He whips around at the sound of my steps, eyes wide, whites showing too bright. His fur is ragged from shifting too fast, from snapping in and out of human shape. He stumbles backward until his heels hit a fallen log.
He shifts back. “Jason. Jason, please don’t.” His voice cracks in the human shape, too high and too desperate. “The alphas… they said if I came back they’d?—”
“I’m not the alphas,” I say quietly.
His breath comes out in ragged bursts. “You’re gonna kill me. I know you are.”
I step forward slowly. “I’m not here to kill you.”
He snarls in fear, not anger, and launches himself at me anyway.
The fight is fast. Messy. It breaks my heart.
He slashes wildly, every movement screaming panic rather than technique. I dodge the first swipe, block the second.
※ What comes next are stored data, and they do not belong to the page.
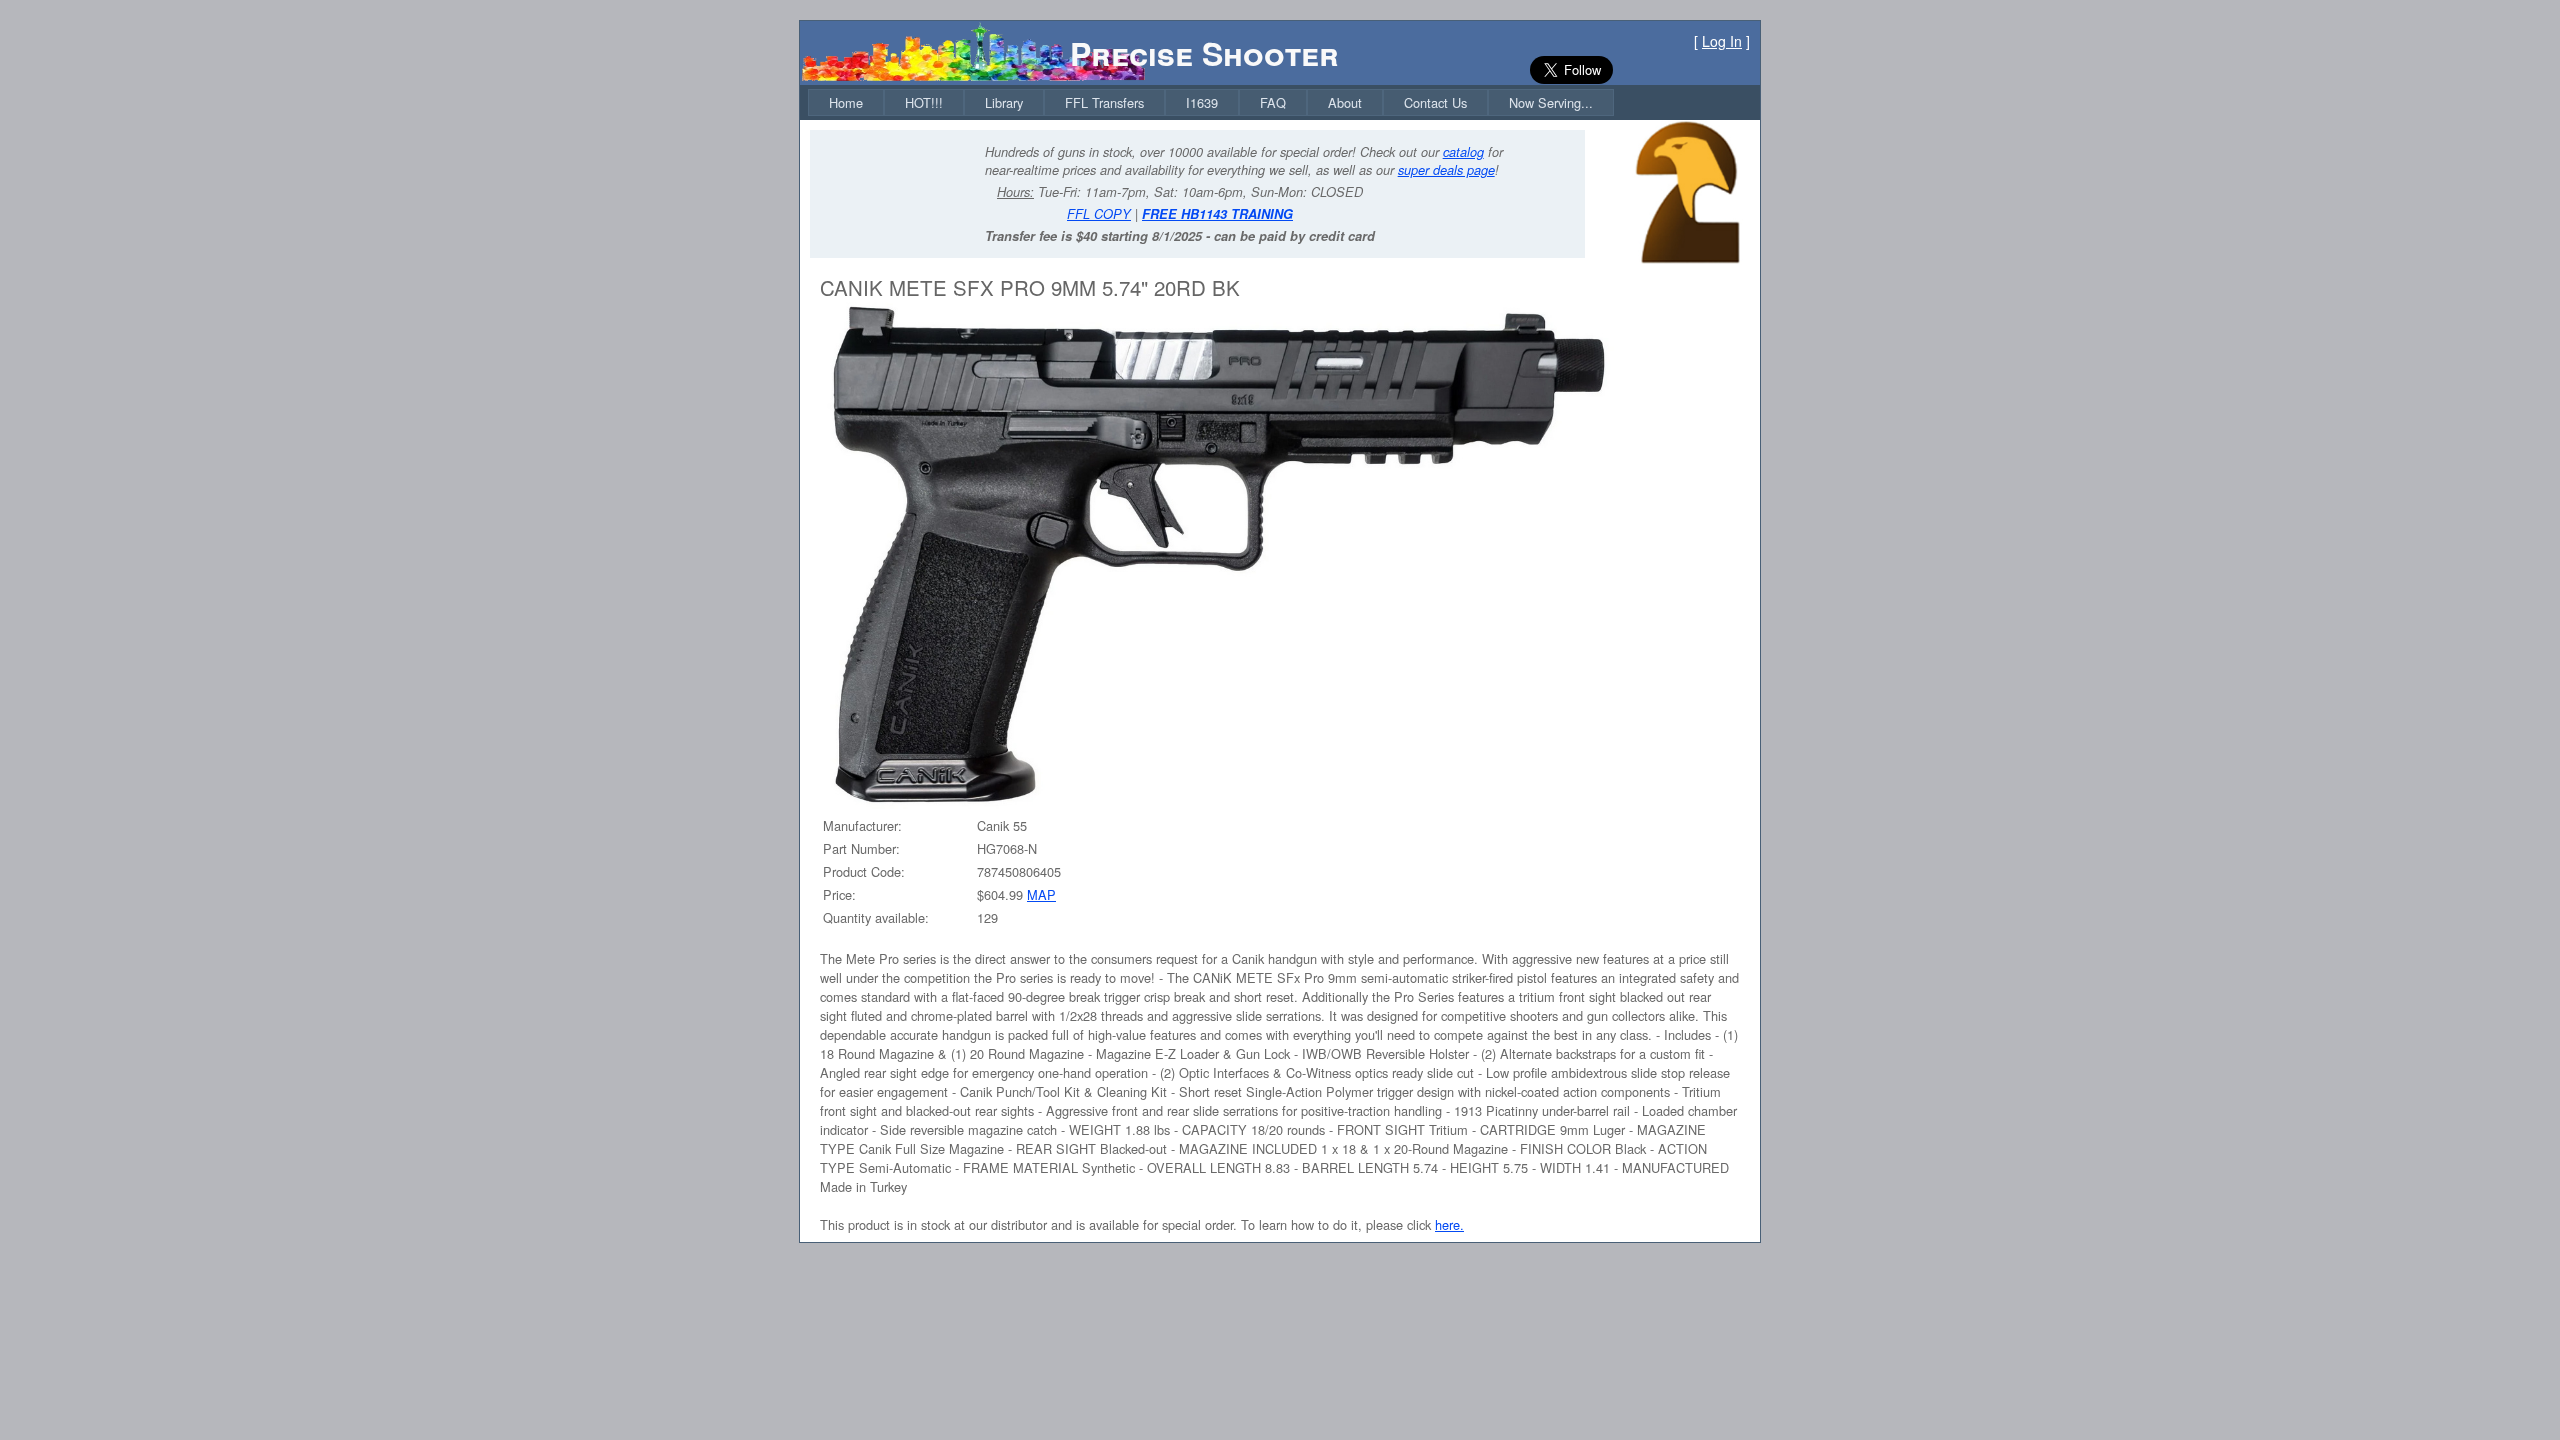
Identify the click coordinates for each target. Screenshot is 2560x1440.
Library (1004, 102)
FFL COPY (1099, 214)
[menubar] (1211, 102)
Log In (1722, 41)
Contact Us (1435, 102)
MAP (1041, 894)
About (1345, 102)
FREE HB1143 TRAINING (1217, 214)
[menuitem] (846, 102)
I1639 (1202, 102)
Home (846, 102)
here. (1449, 1224)
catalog (1463, 152)
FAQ (1273, 102)
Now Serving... (1551, 102)
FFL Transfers (1104, 102)
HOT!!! (924, 102)
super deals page (1446, 170)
He catches my arm on the third, nails raking shallowly, but enough to sting.
“Stop,” I bark.
He doesn’t.
I grab him by the scruff of his shirt, or what’s left of it, and slam him down just hard enough to pin him, not hurt him. My knee presses into his shoulder. His chest heaves.
“Stop,” I repeat.
His voice breaks. “Are you… are you gonna finish it? Like the alphas would’ve?”
“No,” I say firmly. “I’m not them.”
He trembles. “Then what are you gonna do?”
The thing I never wanted to do. The thing he forced me to do. The thing that breaks my heart even more.
“Look at me, Freddie.”
He lifts his head, eyes wild, wet, terrified.
“This is exile,” I say softly. “The real one. Not what the alphas did. This one means something.”
His breathing stops. Just stops.
“No,” he whispers. “Jason, please… you can’t… you can’t…”
“I have to.” My voice cracks. It physically hurts to say it.
“If you never change, never learn the true meaning of being a wolf, you will live with this mark forever.”
His lip trembles as he shakes his head violently, like he can deny reality if he moves fast enough.
“You still don’t get it,” I say. “You betrayed us. You put Violet in danger. You brought death to our door. That mark on your shoulder? That was supposed to remind you of what we survived. What we lost.”
I extend one claw. Just one.
His eyes go huge. “Jason… don’t.”
“This will remind you,” I continue, the words burning my throat, “of who we are. Of what we’re building. Of the pack we could’ve been together.”
My claw glows faintly with heat as I lower it to his shoulder, right where the exile brand lies. I press the claw into his skin, and a scream rips out of him.
I grit my teeth and deepen the mark. Smoke curls up from the wound. The air fills with the sharp scent of burned skin and wolf magic. Magic I never knew I was capable of. Froggy thrashes, crying, cursing, begging. But I don’t stop. Not until the mark is bone deep. Not until every line is carved with meaning. Not until it’s true.